→ **Text**
>>>
Danny, Sammy, Ed M., Ray, Boots, Perl, Art, Ed S.
Homebase: Bremerton, WA
Stats: ca 1924-ca 1960s
Misc Notes: There are no known recordings by this artist
Perl Maurer ~ Violin (1906-2000)
Danny Hebb ~ Saxophone
Sammy Fein ~ Clarinet
Ed Maurer ~ Trumpet
Ray Hall ~ Accordian
Boots Berg ~ Drums
Art Smith ~ Piano
Ed Siminston ~ Tuba
"Perl started the first UNION HIGH SCHOOL (Bremerton) band about 1924. Soon after, he established a dance band in the Charleston (now West Bremerton) American Legion Hall. He was so successful that the Legion tried to run the dances but were not as successful. Perl then built a hall up on Arsenal Way and became the best known hall in the area. The first hall was destroyed after a few years and he built a second one. I think Perl may have continued to have dances and his own dance band into the '60s. In later years, perhaps to about 2000, Perl played drums and had a small combo in Belfair."
<<<
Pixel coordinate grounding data
>>>
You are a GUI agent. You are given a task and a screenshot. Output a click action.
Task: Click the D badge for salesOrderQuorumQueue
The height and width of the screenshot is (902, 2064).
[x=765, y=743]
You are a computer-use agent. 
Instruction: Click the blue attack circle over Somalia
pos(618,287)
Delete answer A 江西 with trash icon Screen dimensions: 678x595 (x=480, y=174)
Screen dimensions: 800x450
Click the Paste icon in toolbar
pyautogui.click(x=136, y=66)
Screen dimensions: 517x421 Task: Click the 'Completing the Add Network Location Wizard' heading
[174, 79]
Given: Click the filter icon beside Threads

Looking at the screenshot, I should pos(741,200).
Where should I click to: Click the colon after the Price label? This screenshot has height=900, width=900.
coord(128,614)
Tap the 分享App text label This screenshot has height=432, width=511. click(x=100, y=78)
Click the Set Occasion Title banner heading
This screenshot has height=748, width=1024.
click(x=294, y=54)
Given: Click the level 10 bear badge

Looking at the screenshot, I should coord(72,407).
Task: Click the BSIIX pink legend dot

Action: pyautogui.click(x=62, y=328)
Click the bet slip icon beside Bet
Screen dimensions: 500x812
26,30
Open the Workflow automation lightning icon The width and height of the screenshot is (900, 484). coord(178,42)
<<<
→ **Task item**
Decide whether each statement below agrees with the band profile, answering yes or no and quoting the words of the profile that settle it. (a) The band was based in Bremerton, Washington. (b) Recordings by the band are known to exist. (c) The American Legion ran the dances as successfully as Perl had.

→ **Solved problem**
(a) Yes: "Homebase: Bremerton, WA"
(b) No: "There are no known recordings by this artist"
(c) No: "the Legion tried to run the dances but were not as successful"